== Requirements ==
Could you swap "tab" for "panel" in the stretch from the line containing "Where should I" through the end of the items, changing nothing else and returning only those lines?

Stored items
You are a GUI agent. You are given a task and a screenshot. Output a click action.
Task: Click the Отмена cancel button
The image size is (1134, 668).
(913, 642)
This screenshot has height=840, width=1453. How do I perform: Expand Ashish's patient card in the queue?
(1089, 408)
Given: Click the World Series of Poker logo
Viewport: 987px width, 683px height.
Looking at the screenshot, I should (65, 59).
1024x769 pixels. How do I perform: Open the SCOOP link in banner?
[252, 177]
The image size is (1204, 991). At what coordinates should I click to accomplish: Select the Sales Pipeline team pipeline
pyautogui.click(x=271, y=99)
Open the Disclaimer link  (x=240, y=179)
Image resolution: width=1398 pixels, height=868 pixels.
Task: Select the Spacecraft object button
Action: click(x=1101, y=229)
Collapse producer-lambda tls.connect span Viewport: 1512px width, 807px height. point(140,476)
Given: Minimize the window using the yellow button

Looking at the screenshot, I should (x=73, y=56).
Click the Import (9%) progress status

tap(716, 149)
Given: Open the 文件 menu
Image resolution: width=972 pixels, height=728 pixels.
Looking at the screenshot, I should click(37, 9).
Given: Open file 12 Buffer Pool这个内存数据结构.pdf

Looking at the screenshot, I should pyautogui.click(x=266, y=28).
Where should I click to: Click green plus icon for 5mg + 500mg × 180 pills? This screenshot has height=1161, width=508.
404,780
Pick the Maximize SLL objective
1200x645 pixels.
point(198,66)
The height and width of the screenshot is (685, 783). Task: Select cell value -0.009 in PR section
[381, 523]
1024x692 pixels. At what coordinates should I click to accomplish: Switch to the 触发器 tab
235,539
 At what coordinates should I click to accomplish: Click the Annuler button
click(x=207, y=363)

== Final answer ==
Where should I click to: Click green plus icon for 5mg + 500mg × 180 pills? This screenshot has height=1161, width=508.
404,780
Pick the Maximize SLL objective
1200x645 pixels.
point(198,66)
The height and width of the screenshot is (685, 783). Task: Select cell value -0.009 in PR section
[381, 523]
1024x692 pixels. At what coordinates should I click to accomplish: Switch to the 触发器 panel
235,539
 At what coordinates should I click to accomplish: Click the Annuler button
click(x=207, y=363)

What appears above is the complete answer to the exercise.